Ruminations: Pluralism

Throughout this year, we’ve been exploring more deeply how it might serve us to embrace a revised way of expressing our Unitarian Universalist values. Some people have very strong feelings about a change from principles to values. And those strong feelings range all over the spectrum. Some people don’t really care that much as long as they get to keep the community they love. 

We hold all of those reactions and impressions in mind as we consider the final value in the proposed revision: Pluralism. We are a community and a faith tradition that has increasingly recognized that there are many ways of experiencing the world, and we become more and more aware that Wisdom invites humility as we co-create spiritual community with people whose experiences are very different from our own.

Thus, the value of Pluralism begins with celebration: We celebrate that we are all sacred beings diverse in culture, experience, and theology. We covenant to learn from one another in our free and responsible search for truth and meaning. We embrace our differences and commonalities with Love, curiosity, and respect.

It’s kind of like saying that we are all different kinds of vessels for wisdom, none of us superior to another, and none of us finished learning from one another. Maybe each of us is sacred in our own unique way, or maybe we are all sacred in the same way. Whatever the case, our sacredness is mutual. Our free and responsible searches for truth and meaning are necessarily interwoven with our willingness to learn from, and share with, one another. 

This Sunday, we’ll experience pluralism through the lens of music and spiritual language that might evoke something different in all of us. Specifically, we’ll hear and sing hallelujah in an array of different spellings and styles, and we’ll invite abundant ways of making personal meaning from a communal expression of spirituality.

On May 12, our congregation will take time to celebrate the plurality of different places we are in life. Many of us are crossing thresholds of one kind or another, whether that may be an educational threshold, or downsizing, or getting a driver’s license, or giving up a car, or any number of other changes we might be making. That service will be followed by a special meal provided by Harry’s Kitchen Crew, and a conversation led by the Board in preparation for the Annual Meeting (which is June 2). 

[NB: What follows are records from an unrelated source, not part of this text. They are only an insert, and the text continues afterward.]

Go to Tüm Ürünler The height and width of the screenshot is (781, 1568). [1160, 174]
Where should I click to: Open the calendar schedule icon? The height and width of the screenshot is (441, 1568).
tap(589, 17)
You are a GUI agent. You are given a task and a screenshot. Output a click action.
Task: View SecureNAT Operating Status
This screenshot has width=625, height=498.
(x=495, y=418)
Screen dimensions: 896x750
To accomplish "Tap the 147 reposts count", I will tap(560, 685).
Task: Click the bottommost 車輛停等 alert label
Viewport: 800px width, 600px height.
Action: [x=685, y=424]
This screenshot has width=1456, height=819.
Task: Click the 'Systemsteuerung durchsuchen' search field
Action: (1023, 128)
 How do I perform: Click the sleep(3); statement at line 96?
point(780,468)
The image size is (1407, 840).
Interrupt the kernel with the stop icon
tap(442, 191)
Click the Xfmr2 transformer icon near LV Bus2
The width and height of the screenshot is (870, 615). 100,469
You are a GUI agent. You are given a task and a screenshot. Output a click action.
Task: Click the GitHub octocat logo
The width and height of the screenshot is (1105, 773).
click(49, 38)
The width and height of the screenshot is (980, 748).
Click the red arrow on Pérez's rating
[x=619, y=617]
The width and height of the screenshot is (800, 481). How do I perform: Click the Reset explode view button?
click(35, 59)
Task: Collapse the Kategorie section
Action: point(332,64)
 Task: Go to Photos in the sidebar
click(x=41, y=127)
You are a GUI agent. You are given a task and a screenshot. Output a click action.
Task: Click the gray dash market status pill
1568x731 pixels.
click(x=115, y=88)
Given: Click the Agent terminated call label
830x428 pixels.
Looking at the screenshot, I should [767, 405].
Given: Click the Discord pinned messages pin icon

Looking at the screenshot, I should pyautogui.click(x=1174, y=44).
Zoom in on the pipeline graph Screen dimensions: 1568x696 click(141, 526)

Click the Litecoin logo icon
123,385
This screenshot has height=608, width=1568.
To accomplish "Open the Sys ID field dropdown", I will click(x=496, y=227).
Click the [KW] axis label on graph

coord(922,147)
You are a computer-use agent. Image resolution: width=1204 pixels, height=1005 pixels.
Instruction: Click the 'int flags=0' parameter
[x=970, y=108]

Music will again be the centerpiece of our worship on May 19, when Melanie DeMore will join us as we consider what it means to be sacred. What makes it challenging to see ourselves and our bodies as sacred? And is it possible that embracing our own sacredness could allow us to celebrate the sacredness of others more fully? 

Finally, on May 26, Dr. Allan Georgia will share a bit about spiritual calling, both his own personal calling and his response to that call, as well as our calling as Unitarian Universalists living in a specific place and time. 

May our community continue to evolve into a place where we balance the freedom of our searches with our responsibility to one another as we co-create a space of mutual love, curiosity, respect, and celebration.